Emergency Room signs at West Suburban Medical Center covered in plastic on March 26, 2026 | Todd Bannor

West Suburban Medical Center will not be getting a new owner at this time. 

 The judge presiding over a bid for a court-ordered receivership said there was not enough evidence to support new management being brought in to attempt to reopen the hospital after West Suburban closed March 27 due to a year-long failure in the hospital’s electronic medical record billing system. 

After closing arguments on Friday from representation for Rathnaker Reddy Patlola, the landlord for West Suburban, and Resilience Healthcare CEO Manoj Prasad, who manages the hospital, Cook County Judge Patrick Stanton said he would deliberate over the weekend on whether to appoint a new receiver for the safety-net hospital. On Monday, Stanton told the court room that Friday afternoon he met with Patlola and Prasad’s lawyers late into the evening to develop a plan to reopen West Suburban.  

He did not share details of that plan before delivering his ruling Monday morning, denying Patlola’s bid for a receivership. 

“There was an implied claim that the hospitals declined because Dr. Prasad was CEO,” Stanton said. “There was no evidence offered that Prasad caused these problems,” or that granting a receivership would fix those problems. 

“I believe there’s a framework in place that leads to the reopening of the hospital,” Stanton said during his decision. He added that the court shares the belief that the hospital needs to reopen. 

Prasad and Patlola bought West Suburban and Weiss Memorial in Chicago’s Uptown neighborhood in 2022 from Pipeline Health for $92 million. Before selling the hospitals, Pipeline filed for bankruptcy, reporting nearly $70 million of net losses between West Sub and Weiss from Aug. 2021 to 2022 alone. 

The case is the result of dueling lawsuits between Patlola and Prasad, with the former business partners disagreeing about what the official hospital lease was and Patlola accusing Prasad of “misappropriating” $35 million, including a $10 million loan from the state of Illinois.  

But Patlola’s lawyers couldn’t prove that hospital money had been misappropriated, Stanton said. 

After a May 8 hearing — where Patlola’s lawyers brought three witnesses to the stand, including a former hospital executive who testified that Prasad moved money around into different accounts in part to keep income from showing up in his divorce proceedings — Stanton said Monday that neither of the witnesses revealed evidence of mismanagement of funds. Patlola’s team didn’t call to the stand its suggested receiver Michael Flanagan or a representative of Insight Chicago, which Patlola had proposed should take over management of the hospital, to testify to how they would manage West Suburban better than Prasad has. 

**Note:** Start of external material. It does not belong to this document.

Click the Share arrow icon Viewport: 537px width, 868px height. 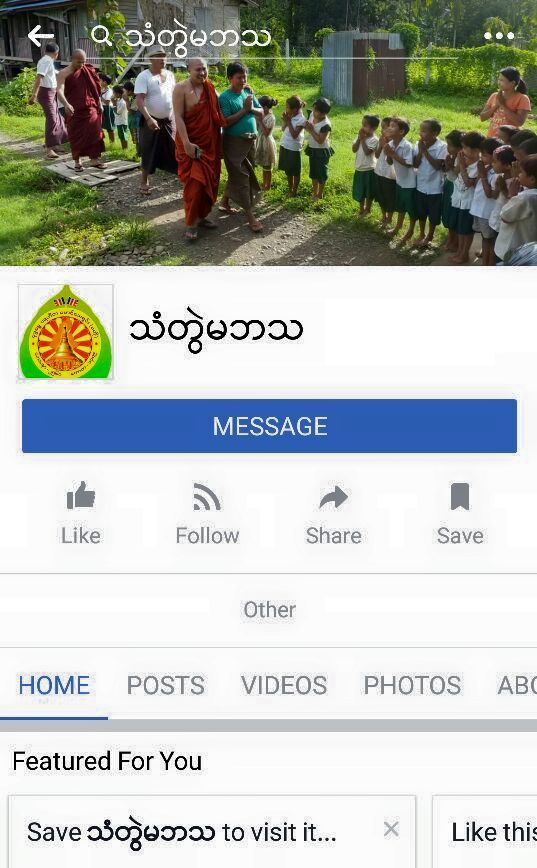[334, 497]
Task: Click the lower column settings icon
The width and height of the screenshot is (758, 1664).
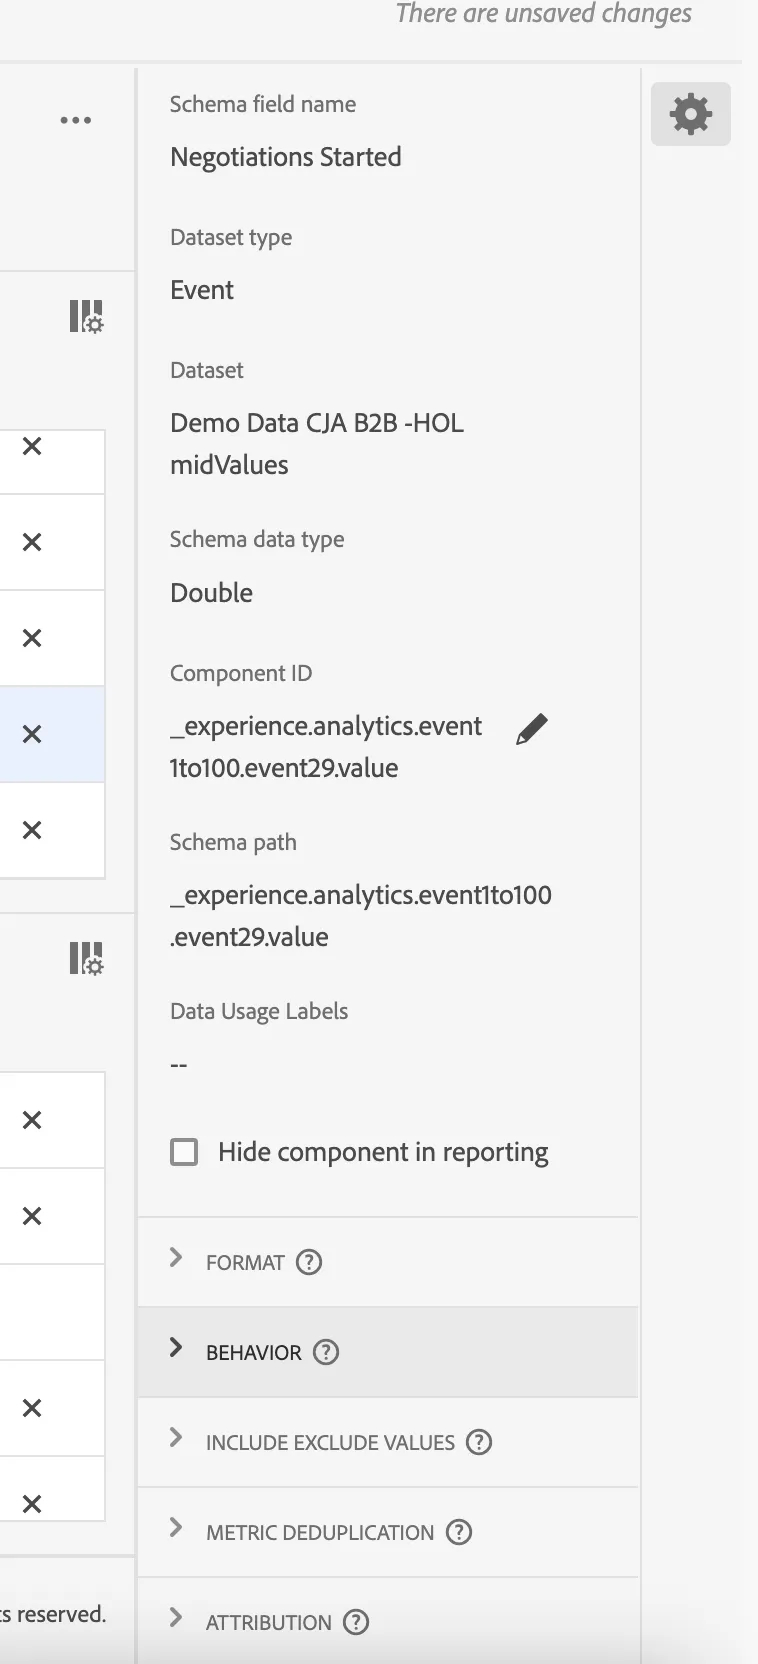Action: coord(86,958)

 Following a third-party review of contested financial records, Stanton said Friday that there was no evidence to support the alleged largescale misappropriations by Prasad.  

West Suburban employees of all levels, West Side activists and faith leaders had consistently attended the half-dozen hearings on the matter over the last month. Many left court disappointed on Monday. 

“Both of them are bad actors,” said Sylvia Williams, furloughed director of nursing at West Suburban, of Prasad and Patlola after Monday’s decision. “Neither one of them know what they’re doing.” 

Through tears, Williams lamented the hearing process. 

“Moneys were moved around, not necessarily stolen, but we know it was not given to the hospital,” Williams said. “But that’s not what the court was about. … There was not enough evidence that receivership was warranted.” 

Williams added that she’ll keep fighting for West Suburban, though she’s wary that any of the furloughed employees will want to return to work at the hospital.  

“He still hasn’t fixed anything. The hospital closed in March, and the HVAC system is still broken. …What about the community? What about the patients?” Williams added, “Our politicians, they haven’t really been behind us. They want this to go away. They don’t care that they gave him millions of our taxpayers’ dollars.”  

But legal disputes between Patlola and Prasad aren’t yet finished, as Stanton said he’s still unclear about which lease is in place. Representation will meet again at the Daley Center June 22, when Stanton said the parties will dive further into the dispute between Patlola and Prasad over West Suburban and Weiss’ leases.  

In his closing argument on Friday, Patlola’s lawyer Scott Kaplan grounded the request for receivership in the claim that Prasad had defaulted on the leases for West Suburban Medical Center in Oak Park, its River Forest campus and Weiss Memorial by not paying rent or property taxes. But Prasad’s counsel maintained that the lease agreement governing the properties only required Resilience to pay Patlola $1 a year in rent, a claim Patlola’s camp has repeatedly denied. 

On Monday, Stanton said that Patlola signed Prasad’s version of the lease, but Patlola said he didn’t remember agreeing to $1 a year. 

“Ramco never enforced the lease as written,” Stanton said of Patlola’s holding company that oversees the West Suburban and Weiss properties.